-- Task details --
In the entries below, find the line with "Task: View the Tags tab" and print exactly every line from there up to and including the line with "is (503, 1024).", with no other lines.
####
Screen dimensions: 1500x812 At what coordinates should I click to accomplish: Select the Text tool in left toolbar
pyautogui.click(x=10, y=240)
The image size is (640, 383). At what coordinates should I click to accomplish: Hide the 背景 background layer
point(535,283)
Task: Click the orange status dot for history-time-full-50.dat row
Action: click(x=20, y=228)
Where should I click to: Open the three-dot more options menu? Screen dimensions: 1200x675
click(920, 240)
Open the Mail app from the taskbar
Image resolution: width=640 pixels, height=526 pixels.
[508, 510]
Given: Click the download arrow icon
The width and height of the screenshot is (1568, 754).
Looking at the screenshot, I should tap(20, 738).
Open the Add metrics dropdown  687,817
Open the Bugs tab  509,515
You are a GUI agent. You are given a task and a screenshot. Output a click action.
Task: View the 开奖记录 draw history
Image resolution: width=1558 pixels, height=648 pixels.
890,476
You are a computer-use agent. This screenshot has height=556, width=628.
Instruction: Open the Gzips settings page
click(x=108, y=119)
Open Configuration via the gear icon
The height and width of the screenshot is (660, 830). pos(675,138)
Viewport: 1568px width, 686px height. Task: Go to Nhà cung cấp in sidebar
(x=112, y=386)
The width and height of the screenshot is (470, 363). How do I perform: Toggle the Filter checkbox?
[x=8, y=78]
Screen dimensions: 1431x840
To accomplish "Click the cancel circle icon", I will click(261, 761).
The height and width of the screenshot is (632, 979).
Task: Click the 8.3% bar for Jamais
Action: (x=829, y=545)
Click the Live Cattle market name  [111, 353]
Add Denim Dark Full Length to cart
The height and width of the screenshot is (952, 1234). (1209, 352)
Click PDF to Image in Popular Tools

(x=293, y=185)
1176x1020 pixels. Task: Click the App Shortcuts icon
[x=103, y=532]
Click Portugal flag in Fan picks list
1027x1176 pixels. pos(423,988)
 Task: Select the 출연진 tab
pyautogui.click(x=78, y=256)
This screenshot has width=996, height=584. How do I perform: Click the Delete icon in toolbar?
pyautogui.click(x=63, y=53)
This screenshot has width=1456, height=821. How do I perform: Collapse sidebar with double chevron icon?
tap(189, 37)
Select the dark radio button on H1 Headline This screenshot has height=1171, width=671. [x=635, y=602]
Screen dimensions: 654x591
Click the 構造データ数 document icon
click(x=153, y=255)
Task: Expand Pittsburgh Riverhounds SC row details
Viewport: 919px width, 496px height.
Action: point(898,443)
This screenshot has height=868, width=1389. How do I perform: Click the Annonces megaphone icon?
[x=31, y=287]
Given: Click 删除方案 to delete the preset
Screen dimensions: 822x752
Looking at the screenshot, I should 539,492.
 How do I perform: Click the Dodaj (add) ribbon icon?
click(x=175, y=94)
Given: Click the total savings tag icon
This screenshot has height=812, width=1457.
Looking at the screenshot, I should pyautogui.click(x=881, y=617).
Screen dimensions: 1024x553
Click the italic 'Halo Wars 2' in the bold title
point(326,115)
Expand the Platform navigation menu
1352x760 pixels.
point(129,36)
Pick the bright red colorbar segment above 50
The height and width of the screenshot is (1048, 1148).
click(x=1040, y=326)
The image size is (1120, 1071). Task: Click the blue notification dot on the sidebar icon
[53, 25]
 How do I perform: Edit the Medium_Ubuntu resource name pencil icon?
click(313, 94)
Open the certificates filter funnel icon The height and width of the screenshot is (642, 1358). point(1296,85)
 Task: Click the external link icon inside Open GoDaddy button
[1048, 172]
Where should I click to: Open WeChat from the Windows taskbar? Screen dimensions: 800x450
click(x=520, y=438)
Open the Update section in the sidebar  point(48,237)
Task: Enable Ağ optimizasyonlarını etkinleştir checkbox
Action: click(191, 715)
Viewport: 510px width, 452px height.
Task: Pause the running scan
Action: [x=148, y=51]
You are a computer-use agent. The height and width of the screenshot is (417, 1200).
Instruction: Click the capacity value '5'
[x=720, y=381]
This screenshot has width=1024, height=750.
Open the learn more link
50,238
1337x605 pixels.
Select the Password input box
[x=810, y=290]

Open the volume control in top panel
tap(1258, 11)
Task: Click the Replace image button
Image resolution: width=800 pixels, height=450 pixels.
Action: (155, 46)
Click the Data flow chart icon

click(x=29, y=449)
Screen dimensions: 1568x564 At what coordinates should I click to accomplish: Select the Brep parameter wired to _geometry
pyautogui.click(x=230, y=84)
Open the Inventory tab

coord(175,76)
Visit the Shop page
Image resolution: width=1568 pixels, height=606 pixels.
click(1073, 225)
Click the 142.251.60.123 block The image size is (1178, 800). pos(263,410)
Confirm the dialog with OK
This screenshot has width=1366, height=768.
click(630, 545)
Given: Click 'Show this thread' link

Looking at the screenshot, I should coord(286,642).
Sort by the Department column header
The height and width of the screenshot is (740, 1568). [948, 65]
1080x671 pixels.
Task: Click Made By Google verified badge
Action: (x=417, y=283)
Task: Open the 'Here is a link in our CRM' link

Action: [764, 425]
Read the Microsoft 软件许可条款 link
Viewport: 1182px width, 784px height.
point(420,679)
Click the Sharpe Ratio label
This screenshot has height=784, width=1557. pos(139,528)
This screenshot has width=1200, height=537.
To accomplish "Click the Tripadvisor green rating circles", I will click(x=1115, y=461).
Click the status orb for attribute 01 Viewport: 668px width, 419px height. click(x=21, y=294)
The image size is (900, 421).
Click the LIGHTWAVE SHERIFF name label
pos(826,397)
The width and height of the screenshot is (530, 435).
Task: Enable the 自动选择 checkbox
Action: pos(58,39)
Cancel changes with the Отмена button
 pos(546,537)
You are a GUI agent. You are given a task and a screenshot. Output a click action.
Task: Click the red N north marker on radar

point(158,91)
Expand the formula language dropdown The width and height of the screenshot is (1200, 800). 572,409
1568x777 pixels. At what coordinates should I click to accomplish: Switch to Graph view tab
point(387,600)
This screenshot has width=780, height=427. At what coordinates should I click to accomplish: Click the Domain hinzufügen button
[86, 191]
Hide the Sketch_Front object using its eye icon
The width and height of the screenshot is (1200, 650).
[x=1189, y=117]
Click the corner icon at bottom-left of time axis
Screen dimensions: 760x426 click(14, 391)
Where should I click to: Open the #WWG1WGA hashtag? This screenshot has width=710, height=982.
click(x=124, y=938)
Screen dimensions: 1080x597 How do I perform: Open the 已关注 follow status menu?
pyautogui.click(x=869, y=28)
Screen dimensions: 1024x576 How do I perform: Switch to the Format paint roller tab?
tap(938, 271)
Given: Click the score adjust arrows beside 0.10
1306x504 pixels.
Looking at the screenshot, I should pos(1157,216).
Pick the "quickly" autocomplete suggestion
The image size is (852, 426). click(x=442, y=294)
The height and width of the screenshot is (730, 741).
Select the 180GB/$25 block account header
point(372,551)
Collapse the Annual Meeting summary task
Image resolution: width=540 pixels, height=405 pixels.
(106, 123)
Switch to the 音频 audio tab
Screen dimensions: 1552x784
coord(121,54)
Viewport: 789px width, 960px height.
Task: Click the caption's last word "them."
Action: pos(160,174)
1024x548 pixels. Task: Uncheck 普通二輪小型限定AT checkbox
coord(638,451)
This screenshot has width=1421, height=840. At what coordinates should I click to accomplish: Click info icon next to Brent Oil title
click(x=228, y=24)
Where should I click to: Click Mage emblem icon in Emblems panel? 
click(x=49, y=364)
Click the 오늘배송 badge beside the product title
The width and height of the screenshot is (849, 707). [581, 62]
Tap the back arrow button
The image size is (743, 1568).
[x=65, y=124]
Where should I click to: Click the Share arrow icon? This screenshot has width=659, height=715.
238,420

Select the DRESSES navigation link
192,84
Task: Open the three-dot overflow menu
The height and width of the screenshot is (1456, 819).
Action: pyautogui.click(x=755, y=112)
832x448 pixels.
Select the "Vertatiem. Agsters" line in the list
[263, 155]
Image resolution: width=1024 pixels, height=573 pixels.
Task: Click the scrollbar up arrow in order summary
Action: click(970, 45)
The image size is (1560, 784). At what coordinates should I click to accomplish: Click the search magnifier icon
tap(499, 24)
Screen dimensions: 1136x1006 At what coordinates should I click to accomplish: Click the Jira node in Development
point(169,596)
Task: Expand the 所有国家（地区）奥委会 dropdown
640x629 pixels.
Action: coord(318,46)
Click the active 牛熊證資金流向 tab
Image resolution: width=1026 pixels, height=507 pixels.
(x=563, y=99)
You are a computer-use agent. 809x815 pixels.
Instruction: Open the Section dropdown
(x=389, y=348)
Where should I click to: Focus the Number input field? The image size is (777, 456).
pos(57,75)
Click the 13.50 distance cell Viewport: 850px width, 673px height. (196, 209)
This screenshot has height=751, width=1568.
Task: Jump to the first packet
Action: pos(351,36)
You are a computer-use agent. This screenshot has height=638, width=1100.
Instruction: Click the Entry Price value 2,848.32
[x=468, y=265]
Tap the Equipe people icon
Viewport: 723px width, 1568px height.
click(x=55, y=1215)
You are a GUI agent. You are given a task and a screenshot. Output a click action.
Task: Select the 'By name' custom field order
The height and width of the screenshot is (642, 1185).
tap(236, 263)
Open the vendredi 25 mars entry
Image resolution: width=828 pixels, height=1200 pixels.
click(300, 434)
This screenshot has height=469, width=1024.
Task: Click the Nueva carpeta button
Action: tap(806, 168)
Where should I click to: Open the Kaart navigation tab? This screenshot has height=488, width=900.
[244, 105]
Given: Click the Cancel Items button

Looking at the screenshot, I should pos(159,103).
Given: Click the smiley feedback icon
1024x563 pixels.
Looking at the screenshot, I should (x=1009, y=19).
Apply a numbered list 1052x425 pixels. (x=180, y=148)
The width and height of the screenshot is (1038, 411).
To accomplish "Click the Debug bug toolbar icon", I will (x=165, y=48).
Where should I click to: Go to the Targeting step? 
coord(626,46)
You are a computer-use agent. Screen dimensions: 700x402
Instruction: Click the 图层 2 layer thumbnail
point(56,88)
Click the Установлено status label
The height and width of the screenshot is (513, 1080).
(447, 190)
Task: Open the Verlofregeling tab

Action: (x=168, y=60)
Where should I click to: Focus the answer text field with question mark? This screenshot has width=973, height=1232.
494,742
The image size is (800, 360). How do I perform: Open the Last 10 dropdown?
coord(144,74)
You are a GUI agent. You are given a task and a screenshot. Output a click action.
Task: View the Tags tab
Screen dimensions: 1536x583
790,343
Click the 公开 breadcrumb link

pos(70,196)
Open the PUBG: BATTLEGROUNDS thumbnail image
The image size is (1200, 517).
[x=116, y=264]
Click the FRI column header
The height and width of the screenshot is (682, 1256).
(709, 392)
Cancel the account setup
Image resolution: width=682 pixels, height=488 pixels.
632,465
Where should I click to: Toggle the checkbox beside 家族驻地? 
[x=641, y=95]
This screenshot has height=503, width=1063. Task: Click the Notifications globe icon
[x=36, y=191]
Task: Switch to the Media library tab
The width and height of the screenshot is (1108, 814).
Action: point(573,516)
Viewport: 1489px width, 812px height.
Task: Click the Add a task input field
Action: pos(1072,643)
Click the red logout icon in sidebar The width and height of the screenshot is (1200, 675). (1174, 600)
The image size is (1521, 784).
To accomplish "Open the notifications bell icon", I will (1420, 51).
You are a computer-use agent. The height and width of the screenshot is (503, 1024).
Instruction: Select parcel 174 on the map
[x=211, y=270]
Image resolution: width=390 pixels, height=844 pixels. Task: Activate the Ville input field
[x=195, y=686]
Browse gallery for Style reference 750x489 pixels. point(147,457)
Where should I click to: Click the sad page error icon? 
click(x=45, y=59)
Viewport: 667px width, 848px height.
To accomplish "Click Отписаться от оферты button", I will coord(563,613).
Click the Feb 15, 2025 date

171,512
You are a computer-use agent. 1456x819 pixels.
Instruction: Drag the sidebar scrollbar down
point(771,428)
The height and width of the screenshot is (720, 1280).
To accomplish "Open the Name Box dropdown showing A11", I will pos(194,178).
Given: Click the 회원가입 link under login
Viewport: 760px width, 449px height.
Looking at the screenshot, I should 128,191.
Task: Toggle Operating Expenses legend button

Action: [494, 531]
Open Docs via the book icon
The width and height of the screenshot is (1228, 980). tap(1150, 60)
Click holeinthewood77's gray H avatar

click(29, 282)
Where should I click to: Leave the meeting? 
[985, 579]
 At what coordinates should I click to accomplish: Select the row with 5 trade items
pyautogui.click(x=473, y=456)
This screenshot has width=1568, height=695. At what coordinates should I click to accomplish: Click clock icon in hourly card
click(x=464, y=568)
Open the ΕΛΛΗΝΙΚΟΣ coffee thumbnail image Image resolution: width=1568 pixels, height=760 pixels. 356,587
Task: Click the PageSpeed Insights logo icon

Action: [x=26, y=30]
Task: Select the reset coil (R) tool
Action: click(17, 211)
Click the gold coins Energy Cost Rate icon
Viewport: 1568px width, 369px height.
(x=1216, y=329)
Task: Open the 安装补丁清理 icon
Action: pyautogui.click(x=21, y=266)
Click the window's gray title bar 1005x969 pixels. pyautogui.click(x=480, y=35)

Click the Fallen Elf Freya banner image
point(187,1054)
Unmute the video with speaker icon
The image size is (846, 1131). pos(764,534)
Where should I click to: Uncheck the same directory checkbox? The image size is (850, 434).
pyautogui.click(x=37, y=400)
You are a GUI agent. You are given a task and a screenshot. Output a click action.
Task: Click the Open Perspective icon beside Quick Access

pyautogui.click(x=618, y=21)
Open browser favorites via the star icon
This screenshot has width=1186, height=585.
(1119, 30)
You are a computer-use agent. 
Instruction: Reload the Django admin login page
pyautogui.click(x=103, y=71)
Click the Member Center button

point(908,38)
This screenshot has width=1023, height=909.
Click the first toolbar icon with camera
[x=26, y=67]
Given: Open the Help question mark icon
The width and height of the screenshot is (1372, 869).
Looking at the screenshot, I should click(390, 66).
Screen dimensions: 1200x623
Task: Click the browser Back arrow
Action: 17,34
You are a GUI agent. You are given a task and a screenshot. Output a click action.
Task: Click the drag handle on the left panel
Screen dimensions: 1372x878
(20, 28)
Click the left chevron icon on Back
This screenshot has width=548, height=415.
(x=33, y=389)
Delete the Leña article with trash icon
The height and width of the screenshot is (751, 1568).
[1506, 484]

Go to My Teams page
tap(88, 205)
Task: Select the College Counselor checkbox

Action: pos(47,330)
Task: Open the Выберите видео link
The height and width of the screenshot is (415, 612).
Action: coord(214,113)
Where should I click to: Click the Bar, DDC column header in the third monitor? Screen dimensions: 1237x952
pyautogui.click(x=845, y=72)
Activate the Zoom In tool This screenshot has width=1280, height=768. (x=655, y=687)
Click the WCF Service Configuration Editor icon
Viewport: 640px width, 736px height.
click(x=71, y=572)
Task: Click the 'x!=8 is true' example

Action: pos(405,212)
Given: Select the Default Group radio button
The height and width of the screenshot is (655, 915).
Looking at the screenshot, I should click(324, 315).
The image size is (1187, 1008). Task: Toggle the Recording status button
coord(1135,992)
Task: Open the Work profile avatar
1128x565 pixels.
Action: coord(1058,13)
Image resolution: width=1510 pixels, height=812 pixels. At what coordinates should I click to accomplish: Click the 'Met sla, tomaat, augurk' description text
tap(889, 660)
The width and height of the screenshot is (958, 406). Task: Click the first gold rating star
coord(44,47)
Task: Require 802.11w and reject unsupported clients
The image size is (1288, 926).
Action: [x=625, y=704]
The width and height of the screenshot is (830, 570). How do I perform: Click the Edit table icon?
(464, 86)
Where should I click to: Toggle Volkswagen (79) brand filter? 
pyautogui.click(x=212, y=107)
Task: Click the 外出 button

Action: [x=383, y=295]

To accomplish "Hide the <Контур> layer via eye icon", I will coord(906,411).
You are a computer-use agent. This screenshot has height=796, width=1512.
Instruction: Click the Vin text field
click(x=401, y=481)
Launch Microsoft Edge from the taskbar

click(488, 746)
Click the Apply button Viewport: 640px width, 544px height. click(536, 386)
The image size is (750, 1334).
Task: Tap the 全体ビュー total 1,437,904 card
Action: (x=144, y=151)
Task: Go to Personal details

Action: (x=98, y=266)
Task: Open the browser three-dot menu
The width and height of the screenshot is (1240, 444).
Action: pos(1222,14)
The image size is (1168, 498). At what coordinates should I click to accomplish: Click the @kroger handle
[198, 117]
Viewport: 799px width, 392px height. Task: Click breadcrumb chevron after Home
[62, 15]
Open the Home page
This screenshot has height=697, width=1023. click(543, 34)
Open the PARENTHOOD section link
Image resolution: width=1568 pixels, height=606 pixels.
####
-- Exercise result --
Task: View the Tags tab
Screen dimensions: 1536x583
790,343
Click the 公开 breadcrumb link

pos(70,196)
Open the PUBG: BATTLEGROUNDS thumbnail image
The image size is (1200, 517).
[x=116, y=264]
Click the FRI column header
The height and width of the screenshot is (682, 1256).
(709, 392)
Cancel the account setup
Image resolution: width=682 pixels, height=488 pixels.
632,465
Where should I click to: Toggle the checkbox beside 家族驻地? 
[x=641, y=95]
This screenshot has height=503, width=1063. Task: Click the Notifications globe icon
[x=36, y=191]
Task: Switch to the Media library tab
The width and height of the screenshot is (1108, 814).
Action: point(573,516)
Viewport: 1489px width, 812px height.
Task: Click the Add a task input field
Action: pos(1072,643)
Click the red logout icon in sidebar The width and height of the screenshot is (1200, 675). (1174, 600)
The image size is (1521, 784).
To accomplish "Open the notifications bell icon", I will (1420, 51).
You are a computer-use agent. The height and width of the screenshot is (503, 1024).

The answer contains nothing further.